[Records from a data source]
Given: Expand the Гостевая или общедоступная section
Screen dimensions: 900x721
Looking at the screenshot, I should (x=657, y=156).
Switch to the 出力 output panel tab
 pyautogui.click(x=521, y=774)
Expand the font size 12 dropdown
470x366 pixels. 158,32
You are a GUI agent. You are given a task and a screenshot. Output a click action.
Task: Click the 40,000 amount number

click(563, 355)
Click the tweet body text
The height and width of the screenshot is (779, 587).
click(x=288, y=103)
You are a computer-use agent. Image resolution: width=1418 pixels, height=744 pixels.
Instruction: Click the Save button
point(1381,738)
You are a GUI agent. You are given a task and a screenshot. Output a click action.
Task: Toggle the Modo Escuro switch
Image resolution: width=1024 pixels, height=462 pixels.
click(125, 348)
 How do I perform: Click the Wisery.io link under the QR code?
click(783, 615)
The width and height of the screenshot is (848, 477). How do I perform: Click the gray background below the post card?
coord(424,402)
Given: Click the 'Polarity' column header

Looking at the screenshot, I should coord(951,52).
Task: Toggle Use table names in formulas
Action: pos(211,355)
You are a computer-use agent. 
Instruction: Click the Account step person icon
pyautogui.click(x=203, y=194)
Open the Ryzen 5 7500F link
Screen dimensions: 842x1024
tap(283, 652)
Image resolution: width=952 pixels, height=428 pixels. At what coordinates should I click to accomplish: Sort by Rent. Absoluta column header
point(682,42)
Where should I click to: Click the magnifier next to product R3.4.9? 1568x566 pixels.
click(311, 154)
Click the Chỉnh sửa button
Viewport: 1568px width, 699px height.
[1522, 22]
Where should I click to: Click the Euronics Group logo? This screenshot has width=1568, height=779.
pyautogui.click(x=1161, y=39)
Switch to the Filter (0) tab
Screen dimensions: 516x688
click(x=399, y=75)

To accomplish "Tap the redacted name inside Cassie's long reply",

▶ _What is needed_
Locate every line in the records above that contains the word "resolution", and copy each one.

▶ _Reply to the task_
You are a computer-use agent. Image resolution: width=1418 pixels, height=744 pixels.
Image resolution: width=1024 pixels, height=462 pixels.
Image resolution: width=952 pixels, height=428 pixels. At what coordinates should I click to accomplish: Sort by Rent. Absoluta column header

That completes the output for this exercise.